O teatro reserva esse espaço fundamental de espelho às - TopicsExpress



          

O teatro reserva esse espaço fundamental de espelho às deformidades; ele, o teatro, é o próprio lugar de instaurar deformidades fazendo entortar tempo e espaço, desmoronando sobre o ator um continente de torções e fraturas, tudo com a intenção de celebrar a derrota desse falso otimismo progressista, ditadura reinante na existência das ruas de nossos dias. O teatro abre suas portas para decretar impossibilidades, atar nós insolúveis, promover terremotos e enterrar as individualidades. O ator de teatro é esse mártir da extinção proclamada, não porque sofre para poder ser lembrado, mas porque primeiro some para depois poder aparecer, e existir. O ator de teatro é uma presença desmaterializada, um fantasma portador de órgãos, um condenado a morrer de tanto suspirar de aflição, a cada sopro de vida esvaindo. A função do ator de teatro é mascarar-se, e é só quando derrete as suas feições faciais que pode revelar o que é preciso ser revelado: a decadência da humanidade, o inequívoco estado de doença que sempre esteve atado às nossas frágeis estruturas. Repare: os grandes do teatro sempre falaram e falam daquilo que realmente interessa, e que só o teatro pode dar conta de abarcar: a terrível tarefa de reconhecer a aventura furada que é a vida.

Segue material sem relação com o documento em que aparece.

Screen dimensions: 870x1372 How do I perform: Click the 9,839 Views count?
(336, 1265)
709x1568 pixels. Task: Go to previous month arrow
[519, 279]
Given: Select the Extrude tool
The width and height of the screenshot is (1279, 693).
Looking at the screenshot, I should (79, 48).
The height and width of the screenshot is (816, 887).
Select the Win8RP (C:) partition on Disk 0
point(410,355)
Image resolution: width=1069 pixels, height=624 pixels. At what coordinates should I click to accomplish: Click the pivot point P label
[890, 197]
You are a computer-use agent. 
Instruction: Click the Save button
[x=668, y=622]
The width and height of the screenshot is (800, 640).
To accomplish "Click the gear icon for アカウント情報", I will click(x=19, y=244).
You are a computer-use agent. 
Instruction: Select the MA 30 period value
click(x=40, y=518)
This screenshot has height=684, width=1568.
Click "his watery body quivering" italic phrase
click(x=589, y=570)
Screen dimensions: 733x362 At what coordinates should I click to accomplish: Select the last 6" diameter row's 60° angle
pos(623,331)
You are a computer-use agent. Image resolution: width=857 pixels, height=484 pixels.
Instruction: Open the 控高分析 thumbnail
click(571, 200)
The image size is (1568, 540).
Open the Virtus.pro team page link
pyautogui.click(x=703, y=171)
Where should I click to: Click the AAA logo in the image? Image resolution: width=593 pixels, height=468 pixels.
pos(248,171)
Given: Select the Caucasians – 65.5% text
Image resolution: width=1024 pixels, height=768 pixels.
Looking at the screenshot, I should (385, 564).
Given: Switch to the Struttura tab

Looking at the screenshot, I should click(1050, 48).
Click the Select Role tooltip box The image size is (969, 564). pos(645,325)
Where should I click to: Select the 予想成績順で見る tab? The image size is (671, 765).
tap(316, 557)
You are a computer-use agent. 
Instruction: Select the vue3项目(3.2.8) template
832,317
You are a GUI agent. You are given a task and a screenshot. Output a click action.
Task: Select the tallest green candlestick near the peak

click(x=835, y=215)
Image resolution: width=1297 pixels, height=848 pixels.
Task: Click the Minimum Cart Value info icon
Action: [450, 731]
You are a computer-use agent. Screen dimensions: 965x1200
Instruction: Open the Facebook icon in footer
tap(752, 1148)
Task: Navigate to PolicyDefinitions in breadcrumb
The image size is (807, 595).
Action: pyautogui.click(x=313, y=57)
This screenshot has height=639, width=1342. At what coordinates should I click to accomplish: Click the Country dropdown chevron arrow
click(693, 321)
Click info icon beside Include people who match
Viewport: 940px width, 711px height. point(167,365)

Mas nisso há celebração, nunca uma bruma pesada de cores negras. O cinza das coisas é a própria realidade que dá conta de pintar. O teatro, ao abrir as portas para desentocar os absurdos irrevelados, invertendo a ordem natural das coisas para descobrir o que não se vê no piscar dos olhos, é sempre festa, lugar de potência celebrativa. É a vida, na sua constância cotidiana, que nos envenena sem que saibamos. O veneno do teatro é simbólico, e é por ele, através do seu envenenamento poético, que temos alguma chance de nos salvar.